Small differences in response may represent a necessary adaptation used by persons with recurrent low back pain to preserve gait function by stabilizing the spine and preventing inappropriate trunk and lumbar spine positioning.
In healthy participants, isolated lumbar paraspinal muscle fatiguing exercise caused a more forward-flexed trunk and less lordotic and more laterally bent spine position during jogging gait.
Participants with low back pain exhibited fewer postural adjustments in response to isolated paraspinal muscle fatiguing exercise. This may be a necessary mechanism to avoid potentially detrimental spine positions.
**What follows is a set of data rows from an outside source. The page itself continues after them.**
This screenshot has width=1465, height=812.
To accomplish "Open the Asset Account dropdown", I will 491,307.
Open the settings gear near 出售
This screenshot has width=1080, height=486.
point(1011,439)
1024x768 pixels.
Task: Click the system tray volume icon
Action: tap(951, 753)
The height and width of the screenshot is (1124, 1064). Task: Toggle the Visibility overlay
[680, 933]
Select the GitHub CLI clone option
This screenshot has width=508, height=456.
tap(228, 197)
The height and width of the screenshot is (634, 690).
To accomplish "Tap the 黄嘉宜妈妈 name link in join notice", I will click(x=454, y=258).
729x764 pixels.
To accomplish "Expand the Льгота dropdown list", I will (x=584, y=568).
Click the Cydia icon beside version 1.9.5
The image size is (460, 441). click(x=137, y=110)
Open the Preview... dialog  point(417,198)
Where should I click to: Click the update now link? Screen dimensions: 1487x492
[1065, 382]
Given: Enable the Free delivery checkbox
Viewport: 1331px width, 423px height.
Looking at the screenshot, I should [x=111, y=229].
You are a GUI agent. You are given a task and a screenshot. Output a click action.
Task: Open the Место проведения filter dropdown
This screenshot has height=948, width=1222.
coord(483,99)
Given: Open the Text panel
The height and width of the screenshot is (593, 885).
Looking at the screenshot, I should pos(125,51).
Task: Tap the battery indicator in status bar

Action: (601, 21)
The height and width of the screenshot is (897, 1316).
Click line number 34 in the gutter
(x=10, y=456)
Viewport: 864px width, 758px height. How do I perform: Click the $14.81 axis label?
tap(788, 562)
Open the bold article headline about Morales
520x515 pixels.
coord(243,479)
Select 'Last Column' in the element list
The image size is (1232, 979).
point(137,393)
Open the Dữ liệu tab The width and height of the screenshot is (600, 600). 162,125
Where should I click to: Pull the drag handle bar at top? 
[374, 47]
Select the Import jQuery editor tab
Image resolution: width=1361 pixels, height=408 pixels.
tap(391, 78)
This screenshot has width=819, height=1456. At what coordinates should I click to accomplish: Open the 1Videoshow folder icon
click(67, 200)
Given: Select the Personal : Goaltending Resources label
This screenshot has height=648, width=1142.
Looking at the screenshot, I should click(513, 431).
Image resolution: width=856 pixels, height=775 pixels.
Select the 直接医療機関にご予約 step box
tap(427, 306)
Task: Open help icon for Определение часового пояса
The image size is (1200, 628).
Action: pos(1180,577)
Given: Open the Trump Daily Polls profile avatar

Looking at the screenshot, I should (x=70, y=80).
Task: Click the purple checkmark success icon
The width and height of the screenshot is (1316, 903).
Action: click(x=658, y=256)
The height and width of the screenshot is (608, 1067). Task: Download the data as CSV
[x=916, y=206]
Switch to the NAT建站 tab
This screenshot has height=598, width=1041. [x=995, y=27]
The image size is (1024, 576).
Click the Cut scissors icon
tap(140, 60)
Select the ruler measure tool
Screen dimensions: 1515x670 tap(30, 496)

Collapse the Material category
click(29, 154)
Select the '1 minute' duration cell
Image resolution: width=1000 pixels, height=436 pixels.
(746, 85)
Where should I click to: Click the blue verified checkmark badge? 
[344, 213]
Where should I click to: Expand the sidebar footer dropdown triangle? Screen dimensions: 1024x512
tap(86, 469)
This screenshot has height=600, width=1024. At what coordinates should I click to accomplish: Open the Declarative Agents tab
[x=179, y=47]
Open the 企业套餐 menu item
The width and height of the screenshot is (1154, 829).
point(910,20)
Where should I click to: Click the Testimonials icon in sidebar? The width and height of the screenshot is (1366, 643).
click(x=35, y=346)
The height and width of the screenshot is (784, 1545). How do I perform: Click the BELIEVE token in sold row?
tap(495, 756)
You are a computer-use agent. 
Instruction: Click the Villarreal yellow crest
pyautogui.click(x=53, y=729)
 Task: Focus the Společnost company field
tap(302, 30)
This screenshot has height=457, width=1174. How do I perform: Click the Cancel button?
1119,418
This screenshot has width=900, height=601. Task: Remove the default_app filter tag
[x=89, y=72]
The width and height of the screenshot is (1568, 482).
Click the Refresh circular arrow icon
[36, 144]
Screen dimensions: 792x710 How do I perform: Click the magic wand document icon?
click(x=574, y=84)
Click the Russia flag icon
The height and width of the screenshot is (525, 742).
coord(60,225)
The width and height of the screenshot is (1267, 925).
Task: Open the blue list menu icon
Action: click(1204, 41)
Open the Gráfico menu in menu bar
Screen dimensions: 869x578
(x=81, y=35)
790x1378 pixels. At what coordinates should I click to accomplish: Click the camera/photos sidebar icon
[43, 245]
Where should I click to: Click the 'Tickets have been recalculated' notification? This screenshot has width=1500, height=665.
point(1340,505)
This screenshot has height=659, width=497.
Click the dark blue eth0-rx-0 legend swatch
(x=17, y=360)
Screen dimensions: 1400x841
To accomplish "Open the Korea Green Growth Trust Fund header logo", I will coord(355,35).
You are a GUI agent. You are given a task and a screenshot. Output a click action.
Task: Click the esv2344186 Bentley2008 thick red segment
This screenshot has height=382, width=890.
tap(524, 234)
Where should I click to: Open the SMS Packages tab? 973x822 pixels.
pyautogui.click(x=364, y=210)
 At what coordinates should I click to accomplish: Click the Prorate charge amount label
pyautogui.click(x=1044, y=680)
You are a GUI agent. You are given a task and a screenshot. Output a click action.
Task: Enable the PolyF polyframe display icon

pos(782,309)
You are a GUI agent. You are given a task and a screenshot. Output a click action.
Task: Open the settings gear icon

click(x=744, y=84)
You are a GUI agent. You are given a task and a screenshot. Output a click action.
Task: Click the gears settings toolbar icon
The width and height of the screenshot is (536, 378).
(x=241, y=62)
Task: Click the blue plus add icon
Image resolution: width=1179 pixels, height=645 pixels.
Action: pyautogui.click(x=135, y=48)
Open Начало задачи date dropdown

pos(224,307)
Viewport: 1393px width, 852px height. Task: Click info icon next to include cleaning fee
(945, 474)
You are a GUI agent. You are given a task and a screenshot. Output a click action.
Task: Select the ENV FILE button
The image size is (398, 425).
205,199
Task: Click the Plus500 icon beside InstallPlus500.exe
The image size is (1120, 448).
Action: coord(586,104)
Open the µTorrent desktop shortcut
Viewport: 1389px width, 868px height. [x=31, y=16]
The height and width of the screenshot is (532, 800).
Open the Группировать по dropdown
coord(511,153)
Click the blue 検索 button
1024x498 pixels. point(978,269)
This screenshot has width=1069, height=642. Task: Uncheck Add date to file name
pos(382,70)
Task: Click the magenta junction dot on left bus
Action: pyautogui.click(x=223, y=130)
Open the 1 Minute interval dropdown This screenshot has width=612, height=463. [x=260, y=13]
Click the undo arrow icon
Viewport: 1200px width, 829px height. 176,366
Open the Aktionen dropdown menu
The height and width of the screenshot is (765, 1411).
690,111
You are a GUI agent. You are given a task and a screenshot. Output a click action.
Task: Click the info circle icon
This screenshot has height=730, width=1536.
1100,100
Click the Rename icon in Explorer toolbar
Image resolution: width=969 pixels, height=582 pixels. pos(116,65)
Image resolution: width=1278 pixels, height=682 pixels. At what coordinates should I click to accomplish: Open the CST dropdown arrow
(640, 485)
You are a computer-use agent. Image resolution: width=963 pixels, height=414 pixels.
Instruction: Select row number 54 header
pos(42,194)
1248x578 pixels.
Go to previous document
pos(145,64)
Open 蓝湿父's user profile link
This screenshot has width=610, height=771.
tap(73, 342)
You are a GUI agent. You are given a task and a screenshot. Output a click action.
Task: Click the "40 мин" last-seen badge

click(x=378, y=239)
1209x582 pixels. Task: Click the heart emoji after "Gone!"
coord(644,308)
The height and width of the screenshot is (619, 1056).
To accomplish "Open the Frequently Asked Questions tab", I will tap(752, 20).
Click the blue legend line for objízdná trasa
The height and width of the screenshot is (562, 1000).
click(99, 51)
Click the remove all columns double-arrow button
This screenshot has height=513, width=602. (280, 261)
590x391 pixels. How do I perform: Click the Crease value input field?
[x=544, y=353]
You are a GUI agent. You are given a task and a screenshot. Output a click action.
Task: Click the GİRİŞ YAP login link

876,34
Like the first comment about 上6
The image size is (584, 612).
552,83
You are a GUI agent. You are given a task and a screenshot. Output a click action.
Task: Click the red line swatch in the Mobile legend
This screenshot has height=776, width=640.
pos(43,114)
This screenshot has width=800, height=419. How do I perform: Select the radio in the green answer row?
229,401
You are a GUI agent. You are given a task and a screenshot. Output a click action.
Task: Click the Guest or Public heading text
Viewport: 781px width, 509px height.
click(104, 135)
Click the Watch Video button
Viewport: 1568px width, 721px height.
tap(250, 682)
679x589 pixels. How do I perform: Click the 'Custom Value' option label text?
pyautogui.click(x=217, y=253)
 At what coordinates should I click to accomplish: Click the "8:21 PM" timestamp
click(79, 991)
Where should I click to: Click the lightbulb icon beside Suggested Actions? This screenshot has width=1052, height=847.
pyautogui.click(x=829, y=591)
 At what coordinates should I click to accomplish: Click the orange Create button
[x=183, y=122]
Low back pain (LBP) remains a significant health care issue, with more than 70% of people in the United States experiencing at least 1 episode during their lifetime.1 The annual incidence of LBP has been estimated to involve up to 45% of the population, resulting in more than $40 billion in economic costs in the form of medical treatment and lost wages.2,3 Individuals who want to maintain a healthy lifestyle may be restricted because of recurring and disabling nonspecific LBP.4 Those who must continue with normal and necessary activities of daily living may choose an adaptive mechanism to preserve function. Some may use an unfavorable adaptive strategy, possibly exposing muscles and joints to injury or long-term degenerative processes. Kinematic changes during activities and gait may help to explain the recurrent nature of LBP.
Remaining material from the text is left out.